NEW YORK, June 30 /PRNewswire/ -- The boards of directors of Cohen & Steers Advantage Income Realty Fund, Inc. ('RLF'), Cohen & Steers Worldwide Realty Income Fund, Inc. ('RWF'), Cohen and Steers Premium Income Realty Fund, Inc. ('RPF') and Cohen & Steers Quality Income Realty Fund, Inc. ('RQI') have approved mergers, subject to approval by the relevant funds' shareholders, in which each of RLF, RWF and RPF would merge with and into RQI. Shareholders of RLF, RWF and RPF will become shareholders of RQI, and will not recognize a gain or loss for federal income tax purposes as a result of the mergers.
In approving the mergers, the directors considered, among other things, each fund's investment objectives, net asset value and stock price performance, income-generating strategy and expenses, and potential cost savings based on operational efficiencies. The mergers will permit fund shareholders to pursue substantially similar investment objectives in a larger fund that has similar investment policies and anticipated lower expenses.
RLF, RWF, RPF and RQI shareholders will be asked to vote to approve the merger of their fund at a special meeting to be held on October 22, 2009. The mergers, if approved, are expected to occur in the fourth quarter of 2009. More information will be contained in the proxy materials RLF, RWF, RPF and RQI will mail to their shareholders.

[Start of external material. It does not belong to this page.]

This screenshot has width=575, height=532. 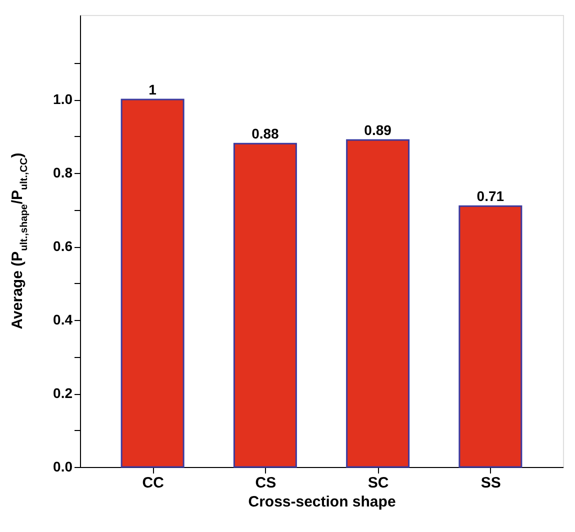 I want to click on y-tick-label: 0.6, so click(x=63, y=246).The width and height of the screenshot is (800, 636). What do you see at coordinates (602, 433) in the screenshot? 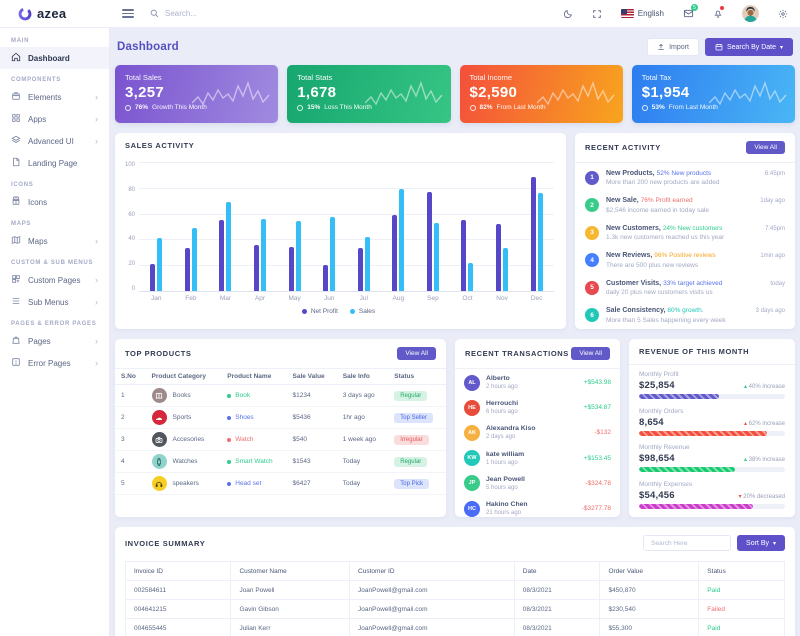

Additional Information About the Proposed Mergers and Where to Find It
This press release is not intended to, and shall not, constitute an offer to purchase or sell shares of any of the funds; nor is this press release intended to solicit a proxy from any shareholder of any of the funds. The solicitation of the purchase or sale of securities or of proxies to effect each merger may only be made by a final, effective Registration Statement, which will include a definitive Combined Proxy Statement/Prospectus, after the Registration Statement is declared effective by the Securities and Exchange Commission ('SEC').
This Registration Statement has yet to be filed with the SEC. Once it is, it may be amended or withdrawn and the Combined Proxy Statement/Prospectus will not be distributed to shareholders of the funds unless and until the Registration Statement is declared effective by the SEC.
The funds and their respective directors and officers, and Cohen & Steers, and its shareholders, officers and employees and other persons may be deemed to be participants in the solicitation of proxies with respect to these proposed mergers.